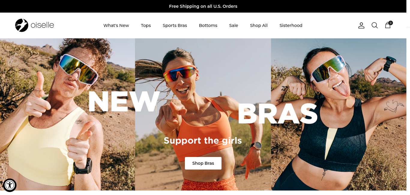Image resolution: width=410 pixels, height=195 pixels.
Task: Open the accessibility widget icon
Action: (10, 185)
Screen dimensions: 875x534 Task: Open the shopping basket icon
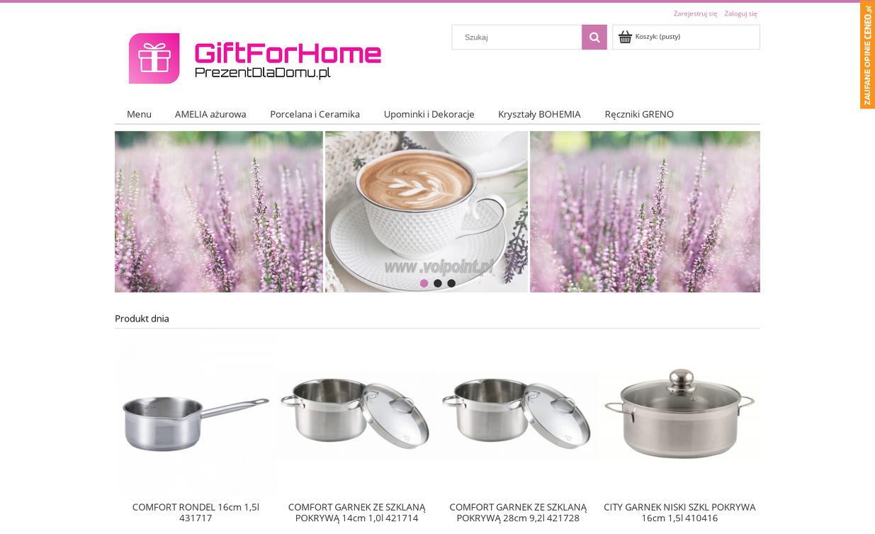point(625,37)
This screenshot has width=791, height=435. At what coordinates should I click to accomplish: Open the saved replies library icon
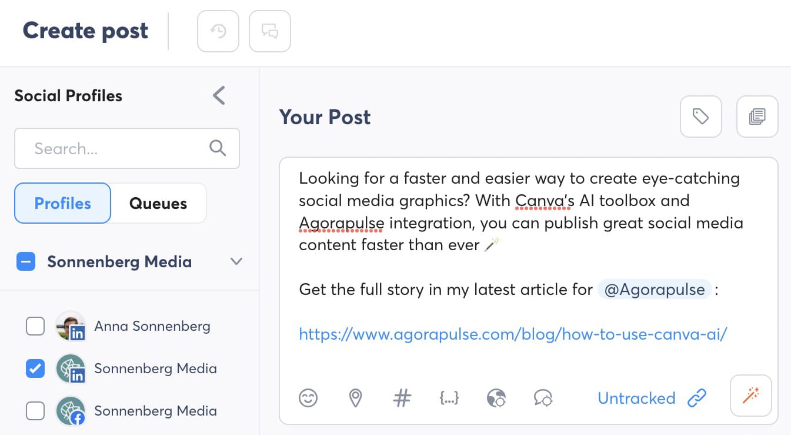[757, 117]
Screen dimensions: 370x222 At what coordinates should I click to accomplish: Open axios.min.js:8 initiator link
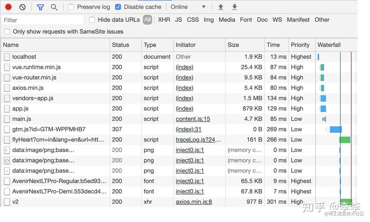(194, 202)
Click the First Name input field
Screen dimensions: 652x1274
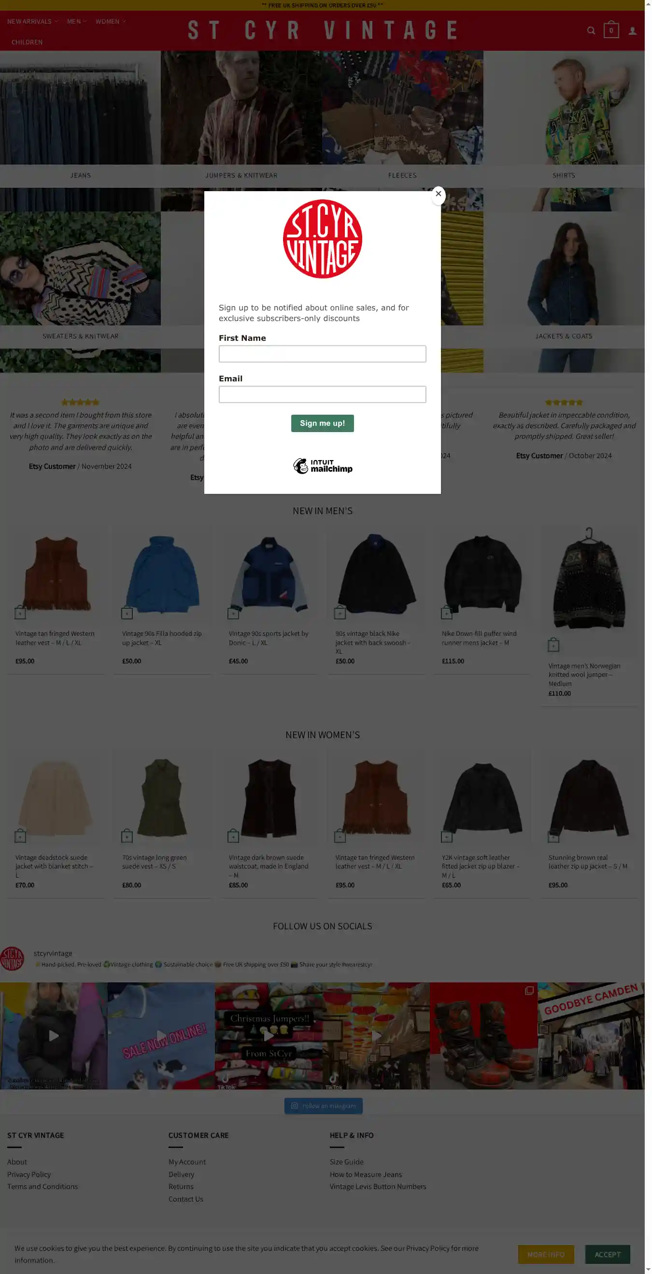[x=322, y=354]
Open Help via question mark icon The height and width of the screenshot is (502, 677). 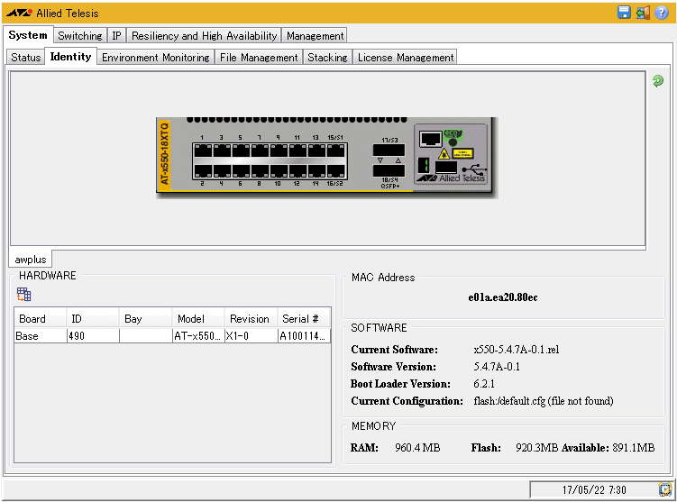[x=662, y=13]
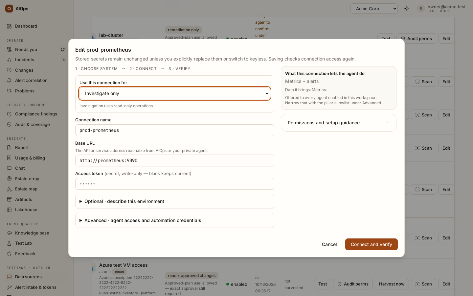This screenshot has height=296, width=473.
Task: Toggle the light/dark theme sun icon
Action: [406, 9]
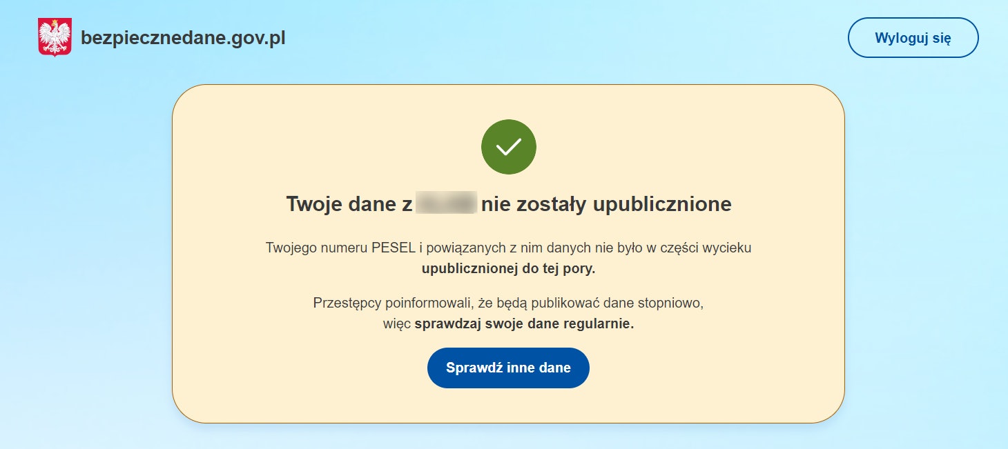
════════════════
### WHAT YOU WILL DO
Copy out each line from the items above that contains the string "Task". Case counts.

### EXERCISE RESPONSE
Task: Open the accessibility widget icon
Screen dimensions: 875x534 Task: Open the shopping basket icon
Task: Toggle the light/dark theme sun icon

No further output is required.